[SOURCE MATERIAL — start]

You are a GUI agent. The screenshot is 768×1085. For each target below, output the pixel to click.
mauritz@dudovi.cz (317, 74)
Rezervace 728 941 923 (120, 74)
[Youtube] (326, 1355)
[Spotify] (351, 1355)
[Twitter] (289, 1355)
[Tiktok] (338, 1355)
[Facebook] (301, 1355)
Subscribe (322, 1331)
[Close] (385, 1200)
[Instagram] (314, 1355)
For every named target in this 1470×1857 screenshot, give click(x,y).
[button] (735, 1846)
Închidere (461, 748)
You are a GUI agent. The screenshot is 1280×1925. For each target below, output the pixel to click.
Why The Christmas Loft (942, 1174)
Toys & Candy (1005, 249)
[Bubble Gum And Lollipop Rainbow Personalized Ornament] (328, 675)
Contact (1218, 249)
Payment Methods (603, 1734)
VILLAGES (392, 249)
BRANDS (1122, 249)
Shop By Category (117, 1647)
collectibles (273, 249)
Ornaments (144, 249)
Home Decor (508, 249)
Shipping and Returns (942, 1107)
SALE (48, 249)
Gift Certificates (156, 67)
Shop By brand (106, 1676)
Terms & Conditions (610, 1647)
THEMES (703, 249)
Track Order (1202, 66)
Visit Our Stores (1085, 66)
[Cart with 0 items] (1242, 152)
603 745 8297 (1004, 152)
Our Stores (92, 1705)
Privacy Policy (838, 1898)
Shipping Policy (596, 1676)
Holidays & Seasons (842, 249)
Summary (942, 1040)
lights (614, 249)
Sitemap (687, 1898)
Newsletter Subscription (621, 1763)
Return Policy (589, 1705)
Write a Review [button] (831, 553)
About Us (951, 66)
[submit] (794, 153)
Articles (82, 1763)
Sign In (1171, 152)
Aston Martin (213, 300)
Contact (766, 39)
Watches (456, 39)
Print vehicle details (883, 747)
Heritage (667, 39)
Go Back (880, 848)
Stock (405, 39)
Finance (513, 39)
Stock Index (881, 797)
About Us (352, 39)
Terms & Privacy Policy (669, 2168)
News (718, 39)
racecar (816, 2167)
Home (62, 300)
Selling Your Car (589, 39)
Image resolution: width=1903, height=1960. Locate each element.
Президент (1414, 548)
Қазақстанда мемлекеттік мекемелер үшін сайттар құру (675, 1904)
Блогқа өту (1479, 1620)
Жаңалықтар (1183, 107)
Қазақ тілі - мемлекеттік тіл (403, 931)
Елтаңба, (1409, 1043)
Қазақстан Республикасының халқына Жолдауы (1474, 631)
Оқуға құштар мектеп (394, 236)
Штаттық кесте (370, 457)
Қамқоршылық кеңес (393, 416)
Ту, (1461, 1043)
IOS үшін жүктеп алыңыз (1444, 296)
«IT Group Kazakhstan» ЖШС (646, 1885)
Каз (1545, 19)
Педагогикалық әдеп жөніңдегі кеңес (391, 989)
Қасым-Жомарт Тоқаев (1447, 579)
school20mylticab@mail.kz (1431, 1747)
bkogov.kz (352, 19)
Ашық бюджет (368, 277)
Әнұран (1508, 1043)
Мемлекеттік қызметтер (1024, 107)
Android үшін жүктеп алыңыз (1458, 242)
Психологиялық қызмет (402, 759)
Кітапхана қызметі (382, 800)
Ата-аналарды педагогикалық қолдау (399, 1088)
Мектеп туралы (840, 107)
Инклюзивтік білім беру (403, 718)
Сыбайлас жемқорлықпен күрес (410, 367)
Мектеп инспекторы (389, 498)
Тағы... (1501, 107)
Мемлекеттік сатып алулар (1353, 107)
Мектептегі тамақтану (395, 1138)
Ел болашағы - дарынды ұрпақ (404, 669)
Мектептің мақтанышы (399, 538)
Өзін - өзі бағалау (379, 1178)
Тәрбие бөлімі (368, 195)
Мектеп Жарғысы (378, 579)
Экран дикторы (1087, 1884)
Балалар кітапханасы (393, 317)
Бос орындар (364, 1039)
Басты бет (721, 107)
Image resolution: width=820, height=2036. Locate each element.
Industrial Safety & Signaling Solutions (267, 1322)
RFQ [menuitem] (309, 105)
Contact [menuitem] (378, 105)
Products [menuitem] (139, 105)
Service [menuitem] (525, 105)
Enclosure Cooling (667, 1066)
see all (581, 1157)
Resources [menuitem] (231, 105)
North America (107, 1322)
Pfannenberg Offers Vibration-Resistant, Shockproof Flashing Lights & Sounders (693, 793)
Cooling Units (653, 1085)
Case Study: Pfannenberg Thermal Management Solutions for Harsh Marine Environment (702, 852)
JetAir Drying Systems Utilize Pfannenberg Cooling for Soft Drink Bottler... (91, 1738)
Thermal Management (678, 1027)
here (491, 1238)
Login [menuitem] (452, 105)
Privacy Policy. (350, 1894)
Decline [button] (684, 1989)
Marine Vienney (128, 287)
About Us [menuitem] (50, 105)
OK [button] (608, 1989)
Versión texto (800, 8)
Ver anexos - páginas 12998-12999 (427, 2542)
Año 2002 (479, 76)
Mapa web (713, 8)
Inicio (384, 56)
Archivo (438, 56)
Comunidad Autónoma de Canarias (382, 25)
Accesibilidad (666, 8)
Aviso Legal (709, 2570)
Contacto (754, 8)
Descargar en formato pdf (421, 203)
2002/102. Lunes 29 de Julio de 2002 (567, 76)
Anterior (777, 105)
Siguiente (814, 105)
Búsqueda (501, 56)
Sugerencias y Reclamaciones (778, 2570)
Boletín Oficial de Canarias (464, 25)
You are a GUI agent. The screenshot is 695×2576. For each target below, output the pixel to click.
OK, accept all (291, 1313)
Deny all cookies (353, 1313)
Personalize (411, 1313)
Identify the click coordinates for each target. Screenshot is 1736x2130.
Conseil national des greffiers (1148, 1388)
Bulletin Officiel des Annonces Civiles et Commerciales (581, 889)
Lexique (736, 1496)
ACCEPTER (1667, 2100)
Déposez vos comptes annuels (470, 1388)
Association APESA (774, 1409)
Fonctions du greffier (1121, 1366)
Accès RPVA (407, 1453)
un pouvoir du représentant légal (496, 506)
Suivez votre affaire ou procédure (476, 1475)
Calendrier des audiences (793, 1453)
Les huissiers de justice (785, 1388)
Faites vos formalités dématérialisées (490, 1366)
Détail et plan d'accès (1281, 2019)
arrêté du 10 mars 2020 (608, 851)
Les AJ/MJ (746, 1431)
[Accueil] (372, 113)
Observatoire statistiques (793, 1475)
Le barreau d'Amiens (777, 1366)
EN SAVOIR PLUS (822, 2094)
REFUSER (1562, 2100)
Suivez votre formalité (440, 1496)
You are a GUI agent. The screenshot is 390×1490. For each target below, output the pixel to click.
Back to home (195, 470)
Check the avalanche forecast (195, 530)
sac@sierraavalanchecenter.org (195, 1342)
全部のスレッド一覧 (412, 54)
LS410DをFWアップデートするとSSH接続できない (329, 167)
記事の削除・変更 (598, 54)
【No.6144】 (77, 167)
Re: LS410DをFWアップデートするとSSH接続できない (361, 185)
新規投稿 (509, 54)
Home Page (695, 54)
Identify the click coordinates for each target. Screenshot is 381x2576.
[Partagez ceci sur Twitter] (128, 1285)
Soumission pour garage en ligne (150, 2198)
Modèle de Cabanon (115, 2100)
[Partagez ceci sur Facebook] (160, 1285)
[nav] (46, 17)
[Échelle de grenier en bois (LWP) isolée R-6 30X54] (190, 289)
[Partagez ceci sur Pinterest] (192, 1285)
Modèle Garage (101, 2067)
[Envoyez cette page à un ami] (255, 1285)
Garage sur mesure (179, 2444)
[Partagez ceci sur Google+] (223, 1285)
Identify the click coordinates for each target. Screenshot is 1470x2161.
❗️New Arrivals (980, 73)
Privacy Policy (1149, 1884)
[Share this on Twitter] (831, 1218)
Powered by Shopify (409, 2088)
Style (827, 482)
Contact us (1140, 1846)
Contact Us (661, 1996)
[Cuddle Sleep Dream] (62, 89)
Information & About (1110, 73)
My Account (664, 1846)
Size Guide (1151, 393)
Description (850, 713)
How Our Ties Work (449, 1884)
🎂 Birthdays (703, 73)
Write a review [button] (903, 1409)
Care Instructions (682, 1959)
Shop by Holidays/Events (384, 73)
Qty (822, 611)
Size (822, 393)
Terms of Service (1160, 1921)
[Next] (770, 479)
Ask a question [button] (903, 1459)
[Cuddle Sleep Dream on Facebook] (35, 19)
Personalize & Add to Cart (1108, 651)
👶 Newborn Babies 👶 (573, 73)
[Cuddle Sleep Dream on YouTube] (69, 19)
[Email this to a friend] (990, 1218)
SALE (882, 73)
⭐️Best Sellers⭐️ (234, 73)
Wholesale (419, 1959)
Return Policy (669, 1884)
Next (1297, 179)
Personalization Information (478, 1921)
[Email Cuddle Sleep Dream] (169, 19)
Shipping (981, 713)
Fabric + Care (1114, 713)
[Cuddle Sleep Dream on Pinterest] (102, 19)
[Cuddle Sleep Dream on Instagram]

[SOURCE MATERIAL — finish]

Could you restate, word for word, the lines above from the one with "sac@sierraavalanchecenter.org (195, 1342)" to the one with "[Partagez ceci sur Facebook] (160, 1285)", both included?

sac@sierraavalanchecenter.org (195, 1342)
全部のスレッド一覧 (412, 54)
LS410DをFWアップデートするとSSH接続できない (329, 167)
記事の削除・変更 (598, 54)
【No.6144】 (77, 167)
Re: LS410DをFWアップデートするとSSH接続できない (361, 185)
新規投稿 (509, 54)
Home Page (695, 54)
Identify the click coordinates for each target. Screenshot is 381x2576.
[Partagez ceci sur Twitter] (128, 1285)
Soumission pour garage en ligne (150, 2198)
Modèle de Cabanon (115, 2100)
[Partagez ceci sur Facebook] (160, 1285)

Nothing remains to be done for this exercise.